Any of them, with equal probability.  Assuming the bad guys liked their shoot-withdraw-shoot strategy (which, empirically, they did), it had just become a lot more costly.  If we ended up shooting eight rounds, then they could do what they'd always done and be exposed to the same level of risk as before.  But now, if we shot fewer than eight rounds, they'd have to hang around longer in the withdrawal position, waiting to see whether the last round of a mission really was the last round.  And if there's one thing that bad guys in the middle of doing something bad universally hate, it's hanging out in the open and waiting.  Lots of bad things can happen.  Simply by mixing it up, we immediately made them more hesitant and vulnerable 75% of the time.  And thus, less likely to get a second attack in.

The actual randomizing device we used for fire missions, constructed by my Marines.

The bad guys, being smart, certainly figured out what we were doing pretty quickly, but the beauty of the random mixed strategy is that it doesn't matter.  We could have held a meeting to explain to every bad guy in Fallujah what we were planning to do, and it wouldn't have helped them a bit.  They still couldn't have deduced how many rounds I would tell my Marines to fire, because I couldn't have deduced how many rounds I would tell my Marines to fire.  You can't out-think randomness.

It's interesting to think of the incredible premium that war puts on quality decisions, and how I found myself in a situation where I was able to make better decisions by sharing some of the responsibility with a mindless, spinning wheel.

Special thanks to Capt Greg Ostrin for the photo and associated nostalgia.

5 thoughts on “War Games

    1. Chris Lusto

      Don't feel too bad; this picture does sometimes inspire spinner envy.

      The WOD is kind of funny, and not just in a gallows humor sort of way, but also in a thinking-about-randomness sort of way. The decree to "mix it up" actually came from a fairly savvy major who was the fire support coordinator for the regiment (as a 24-year-old lieutenant, I had neither the authority nor the desire to alter a regimental dictum about round counts). I'm 100% positive that a spinner was not what he had in mind. In fact, the first time he saw it, he was palpably unenthusiastic.

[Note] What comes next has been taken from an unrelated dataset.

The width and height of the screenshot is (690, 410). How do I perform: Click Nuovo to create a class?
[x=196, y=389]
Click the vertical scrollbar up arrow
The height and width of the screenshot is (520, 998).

      He wanted us to be unpredictable, but somehow not random. The idea of ceding control of a life-or-death decision to chance is offensive on a visceral level to someone in the business of routinely making life-or-death decisions. Even though I literally could not have done better than the wheel (discounting mechanical improvements to remove biases totally invisible to an enemy without the tools or aggregated data to discover them), and even though I am practically biologically guaranteed to do worse than the wheel, the implications of those two truths are deeply unsettling to a human psyche that has spent millions of years fighting randomness as a bitter rival rather than embracing it as a tool.